Article 8 Statements and Undertakings of the Company

The Company makes the following statements and undertakings to the Pledgee:

 

8.1

The Company is a limited liability company duly registered and validly subsisting under PRC laws as an independent legal person; it has complete and independent legal status and legal capacity to sign, deliver and perform this Agreement and may independently serve as a party of litigation.

 

8.2

All the reports, documents and information provided by the Company to the Pledgee before this Agreement enters into force in relation to the Pledged Equity and all the matters required by this Agreement are true and correct in all material aspects at the time when this Agreement enters into force.

 

8.3

All the reports, documents and information provided by the Company to the Pledgee after this Agreement enters into force in relation to the Pledged Equity and all the matters required by this Agreement are true and valid in all material aspects at the time of provision.

 

8.4

This Agreement is duly signed by the Company and constitutes a legal, effective and binding obligation on the Company.

 

8.5

It has full power and authority within the company to enter into and deliver this Agreement and all other documents to be signed by it relating to the transactions described in this Agreement, and it has full power and authority to complete the transactions described herein.

 

8.6

It is not involved in any litigation, legal process or demand that is pending or threatening as far as the Company knows in any court or arbitration tribunal against the Company or assets thereof (including but not limited to the Pledged Equity), and is not involved in any litigation, legal process or demand that is pending or threatening as far as the Company knows in any government authority or administration authority against the Company or assets thereof (including but not limited to the Pledged Equity), which will have a material or adverse effect on the Company’s economic conditions or the Pledgor’s ability to perform the obligations and warranty liabilities under this Agreement.


Equity Pledge Agreement

 

8.7

The Company hereby agrees to bear joint liability to the Pledgee regarding the Pledgor’s statements and undertakings under Articles 7.4, 7.5, 7.6, 7.8 and 7.10 of this Agreement.

 

8.8

The Company hereby undertakes to the Pledgee that the aforesaid statements and undertakings shall be true and correct and be fully observed in any circumstance at any time before the Contract Obligations are fully performed or the Secured Debts are fully paid off.

Article 9 Undertakings by the Pledgor

The Pledgor severally undertakes to the Pledgee as follows:

 

9.1

Without the prior written consent of the Pledgee, the Pledgor shall not reset or allow setting any new pledge or any other security interest on the Pledged Equity.
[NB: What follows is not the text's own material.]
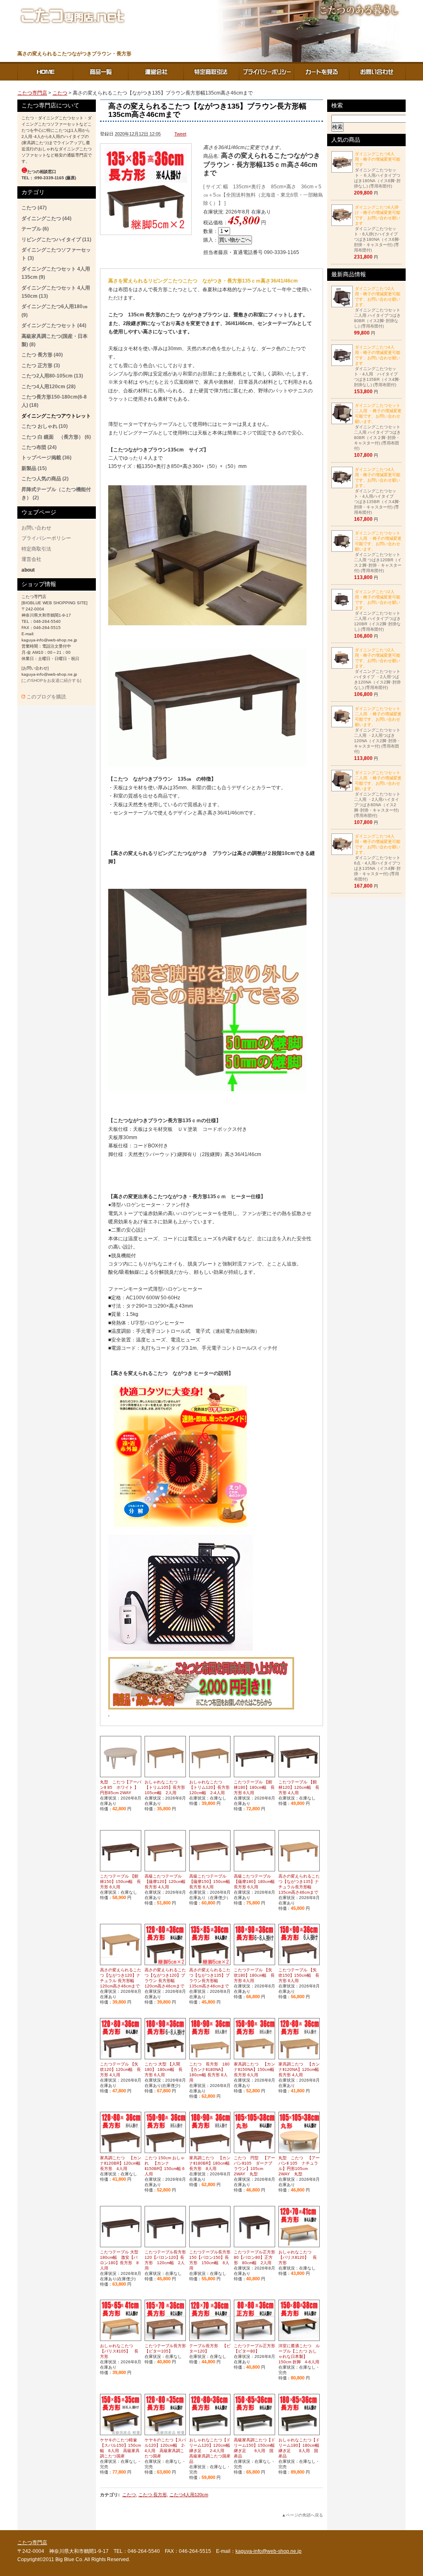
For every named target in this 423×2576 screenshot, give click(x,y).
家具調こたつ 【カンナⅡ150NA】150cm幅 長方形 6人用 (254, 2069)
It is invalid to set any pledge or any other security interest on all or part of the Pledged Equity without the prior written consent.

 

9.2

The Pledgor shall not transfer the Pledged Equity without prior written notice to and prior written consent of the Pledgee. All of the Pledgor’s proposed acts to transfer the Pledged Equity shall be invalid. The monies obtained from the Pledgor’s transfer of the Pledged Equity shall be first used by the Pledgee to liquidate the Secured Debts in advance or be deposited at a third party upon agreement with the Pledgee.

 

9.3

When there is any legal action, arbitration or other request that may adversely affect the interests or Pledged Equity of the Pledgor or the Pledgee under the Transaction Agreements and this Agreement, the Pledgor undertakes to notify the Pledgee in writing as soon as possible and in a timely manner, and, in accordance with the reasonable requirements of the Pledgee, take all necessary measures to protect the pledge rights of the Pledgee on the Pledged Equity.

 

9.4

The Pledgor shall not engage in or allow any act or action that may adversely affect the interests or Pledged Equity of the Pledgee under the Transaction Agreements and this Agreement. The Pledgor waives the right of first refusal in realizing pledge rights.

 

9.5

The Pledgor undertakes to, in accordance with the reasonable requirements of the Pledgee, take all necessary measures and sign all necessary documents (including but not limited to supplementary agreements hereof) to protect the pledge rights of the Pledgee on the Pledged Equity and ensure the exercise and realization of such rights.

 

9.6

The Pledgee undertakes to take all measures to achieve the transfer of any Pledged Equity arising from the exercise of the pledge under this Agreement.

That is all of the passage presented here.